O avanço da proposta que prevê o fim da escala 6×1 no Congresso Nacional abriu espaço para uma articulação do centrão com deputados de direita em torno de uma alternativa que prevê um período de transição de até dez anos para a mudança no regime de trabalho.
A movimentação envolve parlamentares ligados a setores da indústria, comércio e serviços e inclui medidas para adiar flexibilização trabalhista, incentivos fiscais e redução gradual da jornada semanal.
A emenda foi apresentada pelo deputado Sérgio Turra (Progressistas-RS) e passou a ser discutida paralelamente à Proposta de Emenda à Constituição (PEC) que trata da redução da jornada de trabalho.
Segundo a imprensa, há entendimento prévio com o presidente da Câmara, Hugo Motta, para aprovação de três pontos centrais: jornada semanal de 40 horas e duas folgas por semana sem redução salarial.
A regulamentação específica de categorias profissionais ficaria para um projeto de lei complementar a ser apresentado posteriormente pelo governo federal.
A estratégia busca facilitar a aprovação da PEC, deixando temas considerados mais sensíveis para uma segunda etapa de negociação.
Emenda prevê redução do FGTS e isenção tributária
Entre os principais pontos da emenda apresentada por Sérgio Turra estão medidas de compensação para empresas. O texto prevê, por exemplo, a redução da alíquota do FGTS paga pelos empregadores de 8% para 4% sobre os salários dos trabalhadores.
Também estão incluídas propostas de isenção total do INSS patronal, deduções tributárias e fortalecimento das convenções coletivas.
As medidas encontram resistência dentro do governo federal, principalmente na área econômica. Ainda assim, parlamentares articulam formas de manter parte das propostas em discussão durante a tramitação do projeto de lei complementar.
De acordo com Pedro Venceslau, a possibilidade de a emenda ser incorporada diretamente ao texto principal é considerada pequena diante do acordo já estabelecido entre lideranças do Congresso.
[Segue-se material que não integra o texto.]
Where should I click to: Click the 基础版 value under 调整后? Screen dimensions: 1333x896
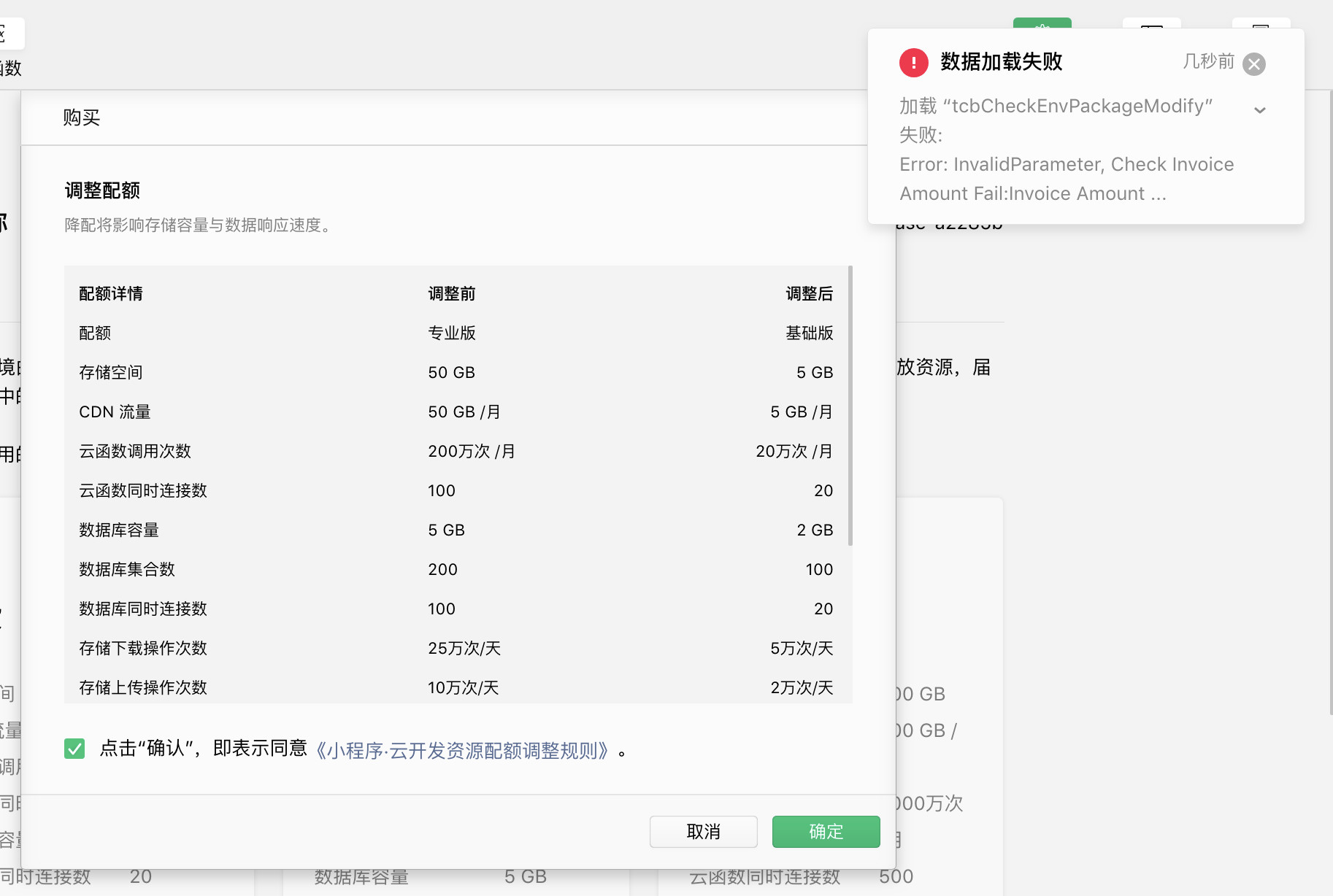[809, 333]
Mesmo assim, o grupo político tenta participar do protagonismo da proposta e dividir os créditos políticos da eventual aprovação com os autores originais da PEC, os deputados Erika Hilton (PSOL-SP) e Reginaldo Lopes (PT-MG).
Congresso divide tramitação entre PEC e projeto de lei
Segundo a analista Edilene Lopes, o Congresso pretende separar a tramitação da proposta em duas frentes.
A PEC ficaria responsável pelas mudanças constitucionais, como o fim da escala 6×1, adoção mínima da escala 5×2 e redução da jornada semanal de 44 para 40 horas.
Já o projeto de lei trataria das regulamentações específicas e das regras para setores diferenciados.
A previsão é de que a proposta avance ainda neste mês. O calendário em discussão prevê votação na comissão no dia 26 de maio e análise em plenário no dia 27 de maio, após eventual pedido coletivo de vista.
Parlamentares também discutem emendas que propõem uma transição gradual até 2036 para implementação completa da nova jornada.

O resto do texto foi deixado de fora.